Je vais le changer de meuble pour faire un test. Au premier démarrage, il était sur un autre meuble et je ne me suis pas aperçu du bruit maintenant que j'y repense...


----------



## hike (20 Janvier 2008)

mjpolo a dit:


> :afraid: bruit iMac alu 24" insupportable??...alors ta machine a un pb(?)...
> Je suis très sensible à toutes sortes de bruits (j'ai aussi un cube donc sans ventilo) et je peux te dire que j'entends davantage le dd du cube gratter que celui de l'iMac: rien qu'un léger souffle des 3 ventilos; mais je peux écouter iTunes la nuit, le son au minimum, sans problème



C'est un iMac 20" ,  au début il faisait presque autant de bruit que mon frigo (que j'ai débranché pour comparer )  ,  et comme je ne savais pas si  le  SAV  pouvais venir  jusqu'a chez moi  ( je suis  à + de 70 km  d'un réparateur  agréé )   pour voir le pb , car je n'avais pas envi de renvoyer ma machine au bout de 15 jours et que je n'est qu'un ordi ........

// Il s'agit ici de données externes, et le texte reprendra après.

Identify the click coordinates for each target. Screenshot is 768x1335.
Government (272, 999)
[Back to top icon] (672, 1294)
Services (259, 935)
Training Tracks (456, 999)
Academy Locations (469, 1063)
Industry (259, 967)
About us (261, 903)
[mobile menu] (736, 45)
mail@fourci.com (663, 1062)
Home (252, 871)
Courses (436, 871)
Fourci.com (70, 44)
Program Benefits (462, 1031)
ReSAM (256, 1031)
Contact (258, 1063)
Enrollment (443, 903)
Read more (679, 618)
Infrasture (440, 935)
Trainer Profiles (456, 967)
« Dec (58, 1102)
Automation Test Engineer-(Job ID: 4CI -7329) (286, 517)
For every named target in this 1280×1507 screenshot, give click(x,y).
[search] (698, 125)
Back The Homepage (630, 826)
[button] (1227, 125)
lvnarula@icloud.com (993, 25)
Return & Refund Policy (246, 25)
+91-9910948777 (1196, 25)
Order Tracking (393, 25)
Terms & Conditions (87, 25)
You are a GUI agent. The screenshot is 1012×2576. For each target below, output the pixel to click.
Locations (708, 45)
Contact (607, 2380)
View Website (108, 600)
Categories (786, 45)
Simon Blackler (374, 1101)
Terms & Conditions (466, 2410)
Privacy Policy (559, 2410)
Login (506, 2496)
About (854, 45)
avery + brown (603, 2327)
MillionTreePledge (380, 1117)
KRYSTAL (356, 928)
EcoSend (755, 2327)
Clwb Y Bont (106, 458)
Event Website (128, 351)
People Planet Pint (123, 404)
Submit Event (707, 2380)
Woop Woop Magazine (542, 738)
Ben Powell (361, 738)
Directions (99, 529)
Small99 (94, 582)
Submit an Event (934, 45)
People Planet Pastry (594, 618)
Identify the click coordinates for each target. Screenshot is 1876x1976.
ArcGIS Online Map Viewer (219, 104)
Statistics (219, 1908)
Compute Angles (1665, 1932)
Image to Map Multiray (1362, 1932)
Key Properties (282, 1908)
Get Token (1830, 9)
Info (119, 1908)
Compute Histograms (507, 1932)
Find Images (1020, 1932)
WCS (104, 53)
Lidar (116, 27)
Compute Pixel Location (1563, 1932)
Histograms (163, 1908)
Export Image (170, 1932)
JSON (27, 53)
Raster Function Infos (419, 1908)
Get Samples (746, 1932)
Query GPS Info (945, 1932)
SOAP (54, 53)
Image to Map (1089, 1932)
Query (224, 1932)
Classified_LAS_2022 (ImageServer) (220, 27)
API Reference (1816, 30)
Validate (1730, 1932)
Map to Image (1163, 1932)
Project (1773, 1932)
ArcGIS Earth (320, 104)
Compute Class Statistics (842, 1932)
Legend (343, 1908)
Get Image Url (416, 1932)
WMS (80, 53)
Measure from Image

Depuis le SAV est venu pour changer la carte mère ( 2fois ) , et j'ai l'impression que ces 2 démontages  ont calmé  le bruit  ;  j'en avais parlé  au gars  qui  m'a dis que sa pouvais venir du 3ième ventilo (quand on sort l'écran on en vois 1 de chaque coté , se serais l'autre qui est cahé) et comme il était envoyé que pour la carte mère il m'a dit de rappeler le service Apple pour une autre intervention  (j'ai pris la garantie  3 ans   je peut voir venir )

Le SAV à mis moins de 8 jours (par intervention) pour remplacer la carte mère    (entre l'appel au service Apple et l'intervention à domicile)


----------



## skystef (20 Janvier 2008)

Ouais, voilà, on dirait le ronronnement d'un frigo... Ce bruit vient du ventilo vers les bouches d'aérations en haut derrière l'écran. 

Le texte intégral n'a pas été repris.